The species has a triangular and elevated carapace with a prominent spiked keel and 26 strongly serrated marginal plates. The carapace is olive brown, with a lighter (yellowish to beige) keel. The head is small and has a weakly hooked upper jaw; a narrow pink stripe runs from the back of each eye to the middle of the back of the head. Adults may attain a maximum length of 20.5 cm, although body sizes of 16 cm are more common.

The species' local names include dura kaso (দূৰা কাছ) in Assamese, śiloṭi xaṭua (ꠍꠤꠟꠐꠤ ꠇꠣꠐꠥꠀ) in Sylheti, kãṭa kachim (কাঁটা কাছিম) in Bengali.

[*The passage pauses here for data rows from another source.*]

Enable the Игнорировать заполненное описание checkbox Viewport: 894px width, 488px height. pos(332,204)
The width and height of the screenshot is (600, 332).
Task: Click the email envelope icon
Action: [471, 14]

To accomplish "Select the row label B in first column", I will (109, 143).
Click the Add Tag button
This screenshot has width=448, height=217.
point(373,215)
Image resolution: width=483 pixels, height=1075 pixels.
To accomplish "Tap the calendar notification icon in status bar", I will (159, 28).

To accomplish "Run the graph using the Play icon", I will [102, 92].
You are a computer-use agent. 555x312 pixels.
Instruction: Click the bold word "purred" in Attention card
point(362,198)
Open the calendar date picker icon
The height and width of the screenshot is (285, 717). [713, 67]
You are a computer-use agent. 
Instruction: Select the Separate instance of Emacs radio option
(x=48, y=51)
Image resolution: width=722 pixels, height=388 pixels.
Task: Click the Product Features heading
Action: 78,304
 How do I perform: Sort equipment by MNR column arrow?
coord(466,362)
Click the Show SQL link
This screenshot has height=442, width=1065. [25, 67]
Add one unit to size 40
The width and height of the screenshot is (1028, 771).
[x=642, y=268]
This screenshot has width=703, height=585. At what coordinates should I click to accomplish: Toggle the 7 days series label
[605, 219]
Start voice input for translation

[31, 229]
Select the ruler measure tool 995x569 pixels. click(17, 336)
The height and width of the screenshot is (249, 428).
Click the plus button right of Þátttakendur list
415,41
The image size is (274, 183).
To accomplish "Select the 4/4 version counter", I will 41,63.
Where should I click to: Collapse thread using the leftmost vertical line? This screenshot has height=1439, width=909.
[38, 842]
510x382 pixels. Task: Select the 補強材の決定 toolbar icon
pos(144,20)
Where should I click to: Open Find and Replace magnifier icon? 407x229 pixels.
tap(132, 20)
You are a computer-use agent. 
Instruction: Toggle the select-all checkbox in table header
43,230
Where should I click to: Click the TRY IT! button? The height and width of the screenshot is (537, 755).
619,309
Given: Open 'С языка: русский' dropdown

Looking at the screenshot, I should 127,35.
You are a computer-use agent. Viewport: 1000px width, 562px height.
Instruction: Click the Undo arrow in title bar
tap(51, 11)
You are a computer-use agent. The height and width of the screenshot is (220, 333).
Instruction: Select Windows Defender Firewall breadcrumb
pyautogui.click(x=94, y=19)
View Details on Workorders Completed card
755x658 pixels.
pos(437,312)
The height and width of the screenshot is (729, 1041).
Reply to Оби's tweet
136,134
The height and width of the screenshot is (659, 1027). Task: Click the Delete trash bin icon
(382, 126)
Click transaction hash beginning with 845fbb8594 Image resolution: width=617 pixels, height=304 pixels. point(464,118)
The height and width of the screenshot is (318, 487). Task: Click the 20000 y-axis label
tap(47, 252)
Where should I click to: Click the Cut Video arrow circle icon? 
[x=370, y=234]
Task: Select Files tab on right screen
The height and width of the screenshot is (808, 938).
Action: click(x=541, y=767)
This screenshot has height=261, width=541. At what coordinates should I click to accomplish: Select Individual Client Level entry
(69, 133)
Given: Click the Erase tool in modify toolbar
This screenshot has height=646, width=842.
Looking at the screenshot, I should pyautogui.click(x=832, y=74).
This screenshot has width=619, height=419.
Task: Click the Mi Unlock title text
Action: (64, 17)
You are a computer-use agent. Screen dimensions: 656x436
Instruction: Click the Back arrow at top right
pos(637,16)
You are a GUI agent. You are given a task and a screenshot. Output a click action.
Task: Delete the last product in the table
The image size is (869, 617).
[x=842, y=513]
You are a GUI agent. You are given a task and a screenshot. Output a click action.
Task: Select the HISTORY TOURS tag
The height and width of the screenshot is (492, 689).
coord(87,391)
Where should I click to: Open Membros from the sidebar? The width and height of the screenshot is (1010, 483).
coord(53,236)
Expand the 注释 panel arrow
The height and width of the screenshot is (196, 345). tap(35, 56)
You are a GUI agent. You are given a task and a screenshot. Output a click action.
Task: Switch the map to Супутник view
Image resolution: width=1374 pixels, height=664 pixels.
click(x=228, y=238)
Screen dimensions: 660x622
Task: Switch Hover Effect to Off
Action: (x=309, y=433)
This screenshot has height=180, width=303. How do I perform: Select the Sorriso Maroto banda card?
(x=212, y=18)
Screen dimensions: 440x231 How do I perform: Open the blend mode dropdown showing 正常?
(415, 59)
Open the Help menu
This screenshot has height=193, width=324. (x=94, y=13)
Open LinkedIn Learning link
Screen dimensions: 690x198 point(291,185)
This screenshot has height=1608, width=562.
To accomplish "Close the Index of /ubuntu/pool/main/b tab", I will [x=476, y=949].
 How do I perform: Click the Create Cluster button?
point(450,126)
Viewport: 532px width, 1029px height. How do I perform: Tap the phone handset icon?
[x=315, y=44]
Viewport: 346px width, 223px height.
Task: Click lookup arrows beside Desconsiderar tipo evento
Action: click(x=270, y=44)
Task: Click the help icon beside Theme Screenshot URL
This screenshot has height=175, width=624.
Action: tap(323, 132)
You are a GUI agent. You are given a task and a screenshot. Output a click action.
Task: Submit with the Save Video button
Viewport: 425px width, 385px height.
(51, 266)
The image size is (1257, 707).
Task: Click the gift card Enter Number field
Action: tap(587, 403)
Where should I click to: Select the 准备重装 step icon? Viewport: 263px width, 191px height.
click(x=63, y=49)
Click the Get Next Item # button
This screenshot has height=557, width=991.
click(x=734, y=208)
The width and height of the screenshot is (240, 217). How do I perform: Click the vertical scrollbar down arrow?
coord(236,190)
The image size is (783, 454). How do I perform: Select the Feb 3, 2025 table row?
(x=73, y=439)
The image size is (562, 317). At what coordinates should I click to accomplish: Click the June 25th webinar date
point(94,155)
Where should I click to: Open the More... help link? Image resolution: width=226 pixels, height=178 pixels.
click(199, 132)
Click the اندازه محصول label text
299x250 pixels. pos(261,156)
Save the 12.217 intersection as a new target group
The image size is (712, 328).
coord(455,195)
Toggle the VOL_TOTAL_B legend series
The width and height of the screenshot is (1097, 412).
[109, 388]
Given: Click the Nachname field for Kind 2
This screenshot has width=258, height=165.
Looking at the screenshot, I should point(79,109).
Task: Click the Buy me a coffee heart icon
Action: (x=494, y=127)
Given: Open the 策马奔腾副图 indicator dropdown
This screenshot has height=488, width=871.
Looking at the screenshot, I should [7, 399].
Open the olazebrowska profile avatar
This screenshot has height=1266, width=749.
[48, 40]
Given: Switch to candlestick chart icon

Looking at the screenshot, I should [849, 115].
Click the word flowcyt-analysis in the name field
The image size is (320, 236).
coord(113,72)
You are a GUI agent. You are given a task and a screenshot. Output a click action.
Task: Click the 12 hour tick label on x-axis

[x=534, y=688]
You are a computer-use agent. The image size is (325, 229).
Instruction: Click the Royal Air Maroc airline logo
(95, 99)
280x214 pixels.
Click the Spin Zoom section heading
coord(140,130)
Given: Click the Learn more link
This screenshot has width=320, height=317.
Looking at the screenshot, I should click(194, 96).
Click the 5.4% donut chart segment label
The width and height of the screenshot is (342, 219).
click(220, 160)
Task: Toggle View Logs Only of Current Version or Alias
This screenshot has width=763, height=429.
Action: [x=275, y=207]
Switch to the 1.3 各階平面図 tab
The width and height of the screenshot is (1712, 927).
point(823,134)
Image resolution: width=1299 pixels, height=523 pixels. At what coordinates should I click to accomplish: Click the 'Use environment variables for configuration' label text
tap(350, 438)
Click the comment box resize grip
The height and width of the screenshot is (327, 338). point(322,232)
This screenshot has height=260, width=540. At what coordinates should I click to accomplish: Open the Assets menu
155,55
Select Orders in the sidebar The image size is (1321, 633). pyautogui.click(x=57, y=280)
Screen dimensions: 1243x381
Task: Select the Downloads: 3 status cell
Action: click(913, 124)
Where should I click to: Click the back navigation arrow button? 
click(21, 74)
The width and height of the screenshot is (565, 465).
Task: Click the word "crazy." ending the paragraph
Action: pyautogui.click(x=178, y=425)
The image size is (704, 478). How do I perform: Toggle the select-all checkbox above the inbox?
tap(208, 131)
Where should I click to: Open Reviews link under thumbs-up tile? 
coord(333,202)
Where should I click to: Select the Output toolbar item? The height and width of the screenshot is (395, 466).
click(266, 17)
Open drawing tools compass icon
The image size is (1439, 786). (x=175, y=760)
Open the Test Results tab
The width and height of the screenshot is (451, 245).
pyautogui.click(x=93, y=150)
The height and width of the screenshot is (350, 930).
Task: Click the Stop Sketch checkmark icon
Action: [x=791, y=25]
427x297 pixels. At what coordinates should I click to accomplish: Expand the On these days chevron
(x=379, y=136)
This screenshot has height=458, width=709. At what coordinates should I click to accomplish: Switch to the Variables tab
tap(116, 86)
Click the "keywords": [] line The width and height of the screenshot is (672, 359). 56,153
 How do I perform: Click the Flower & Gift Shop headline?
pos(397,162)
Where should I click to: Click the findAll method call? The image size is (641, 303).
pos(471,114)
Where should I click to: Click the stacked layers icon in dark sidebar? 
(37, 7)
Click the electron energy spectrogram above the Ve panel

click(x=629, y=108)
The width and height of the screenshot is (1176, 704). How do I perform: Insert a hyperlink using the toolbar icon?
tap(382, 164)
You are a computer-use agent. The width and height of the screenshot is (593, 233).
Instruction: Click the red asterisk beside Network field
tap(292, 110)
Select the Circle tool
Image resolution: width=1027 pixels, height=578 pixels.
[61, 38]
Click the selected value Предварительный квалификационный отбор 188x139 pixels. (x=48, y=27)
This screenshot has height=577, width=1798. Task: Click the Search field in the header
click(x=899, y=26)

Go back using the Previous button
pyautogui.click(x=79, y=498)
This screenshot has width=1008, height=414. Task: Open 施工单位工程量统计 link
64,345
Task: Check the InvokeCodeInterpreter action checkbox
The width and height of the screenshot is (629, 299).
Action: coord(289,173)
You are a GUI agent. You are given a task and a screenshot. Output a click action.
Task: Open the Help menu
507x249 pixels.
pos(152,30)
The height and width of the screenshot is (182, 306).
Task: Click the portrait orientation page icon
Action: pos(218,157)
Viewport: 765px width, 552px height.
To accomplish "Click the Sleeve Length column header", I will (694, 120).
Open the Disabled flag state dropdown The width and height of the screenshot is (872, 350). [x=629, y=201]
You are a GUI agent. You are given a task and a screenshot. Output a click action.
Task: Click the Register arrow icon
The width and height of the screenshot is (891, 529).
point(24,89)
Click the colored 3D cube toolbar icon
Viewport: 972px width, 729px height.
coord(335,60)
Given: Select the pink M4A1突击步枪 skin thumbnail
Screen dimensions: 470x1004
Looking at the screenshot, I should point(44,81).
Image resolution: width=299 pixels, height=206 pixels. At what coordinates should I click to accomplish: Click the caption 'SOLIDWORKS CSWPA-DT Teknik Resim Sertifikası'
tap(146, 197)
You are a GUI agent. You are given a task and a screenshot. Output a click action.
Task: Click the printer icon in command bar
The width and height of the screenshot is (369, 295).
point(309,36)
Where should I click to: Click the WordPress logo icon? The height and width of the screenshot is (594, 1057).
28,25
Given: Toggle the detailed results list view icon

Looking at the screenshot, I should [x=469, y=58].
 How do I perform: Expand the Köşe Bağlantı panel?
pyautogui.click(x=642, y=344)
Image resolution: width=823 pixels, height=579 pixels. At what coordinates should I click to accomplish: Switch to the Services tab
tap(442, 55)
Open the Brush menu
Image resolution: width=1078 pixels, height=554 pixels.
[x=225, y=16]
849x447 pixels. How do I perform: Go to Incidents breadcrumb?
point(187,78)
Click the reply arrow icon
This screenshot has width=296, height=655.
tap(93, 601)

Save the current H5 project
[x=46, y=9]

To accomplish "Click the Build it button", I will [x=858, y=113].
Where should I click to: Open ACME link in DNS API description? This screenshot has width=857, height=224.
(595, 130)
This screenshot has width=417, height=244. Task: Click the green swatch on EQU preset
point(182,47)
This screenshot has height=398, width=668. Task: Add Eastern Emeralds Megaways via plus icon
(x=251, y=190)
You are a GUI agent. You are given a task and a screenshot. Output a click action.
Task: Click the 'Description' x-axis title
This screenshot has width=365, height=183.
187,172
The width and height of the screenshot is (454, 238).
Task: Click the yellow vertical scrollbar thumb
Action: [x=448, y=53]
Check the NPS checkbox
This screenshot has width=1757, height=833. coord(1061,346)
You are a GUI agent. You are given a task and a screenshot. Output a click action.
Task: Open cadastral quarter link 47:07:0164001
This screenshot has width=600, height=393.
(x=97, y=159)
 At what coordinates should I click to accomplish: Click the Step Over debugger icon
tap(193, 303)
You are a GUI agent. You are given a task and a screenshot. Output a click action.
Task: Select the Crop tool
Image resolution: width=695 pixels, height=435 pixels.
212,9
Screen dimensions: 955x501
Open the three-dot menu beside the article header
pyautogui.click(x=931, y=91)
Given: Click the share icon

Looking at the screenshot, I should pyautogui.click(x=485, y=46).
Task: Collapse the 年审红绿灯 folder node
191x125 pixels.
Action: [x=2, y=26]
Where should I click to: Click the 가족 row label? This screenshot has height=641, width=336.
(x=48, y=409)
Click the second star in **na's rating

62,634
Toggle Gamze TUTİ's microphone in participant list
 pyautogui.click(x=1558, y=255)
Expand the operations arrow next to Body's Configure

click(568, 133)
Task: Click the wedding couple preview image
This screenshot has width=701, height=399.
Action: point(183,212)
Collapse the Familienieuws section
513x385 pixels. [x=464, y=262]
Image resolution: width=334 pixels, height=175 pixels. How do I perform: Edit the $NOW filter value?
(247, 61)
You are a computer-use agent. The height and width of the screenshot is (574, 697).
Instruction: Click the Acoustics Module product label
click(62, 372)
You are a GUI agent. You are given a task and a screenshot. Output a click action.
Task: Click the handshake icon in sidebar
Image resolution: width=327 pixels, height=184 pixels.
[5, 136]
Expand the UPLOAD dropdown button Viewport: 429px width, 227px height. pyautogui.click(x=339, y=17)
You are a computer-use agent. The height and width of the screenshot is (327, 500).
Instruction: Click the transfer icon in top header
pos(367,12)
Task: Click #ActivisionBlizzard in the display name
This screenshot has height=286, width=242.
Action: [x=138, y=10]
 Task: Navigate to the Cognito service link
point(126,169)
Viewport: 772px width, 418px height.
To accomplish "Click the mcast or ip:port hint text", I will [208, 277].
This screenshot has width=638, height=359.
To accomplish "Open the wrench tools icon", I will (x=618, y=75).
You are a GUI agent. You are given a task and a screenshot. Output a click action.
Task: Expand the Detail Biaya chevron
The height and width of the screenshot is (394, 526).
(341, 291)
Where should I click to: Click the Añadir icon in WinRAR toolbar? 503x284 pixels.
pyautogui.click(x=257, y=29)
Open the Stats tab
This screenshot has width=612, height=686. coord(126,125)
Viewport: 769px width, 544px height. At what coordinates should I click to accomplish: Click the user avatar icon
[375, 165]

==Distribution and habitat==
The species occurs in the north-eastern and south-eastern parts of Bangladesh (Sylhet), in India (Assam) and possibly in Bhutan. It is found in terrestrial and freshwater habitats in areas with upland tropical moist forest, and fast-flowing streams and perhaps also small rivers. Oxbow lakes may also be inhabited, but shell morphology suggests an adaptation to fast-flowing waters.

==Ecology==
The species is amphibious. In the cooler months of the dry season, from December to February, it basks during most of the day; individuals living in cooler hill streams may do so year round. The turtle is shy and never basks on river banks, but only on emergent logs or rocks. At the slightest disturbance, it will dive quickly to the middle of the river, hiding between rocks. Juveniles often flee into accumulations of dead leaves for camouflage and remain motionless.

==Reproduction==
Assam roofed turtles nest between late October and February, corresponding with the cool, dry season, and produce clutches of 6 to 12 eggs. Hatchlings appear mainly between March and April, at the beginning of the southeast monsoons. The eggs need to undergo a diapause at cooler temperatures lasting between 6 and 8 weeks in order to hatch successfully.

==Conservation==
The Assam roofed turtle is a rare species known only from a few individuals; it is believed to have one of the narrowest distributions of any south Asian geoemydid. It is exploited for its meat and eggs for local consumption and collected for the pet trade, especially in Asia where this turtle fetches high prices as pets. Habitat destruction by logging and incidental capture in fishing gear are also thought to present threats. The species is currently classified as critically endangered by the IUCN.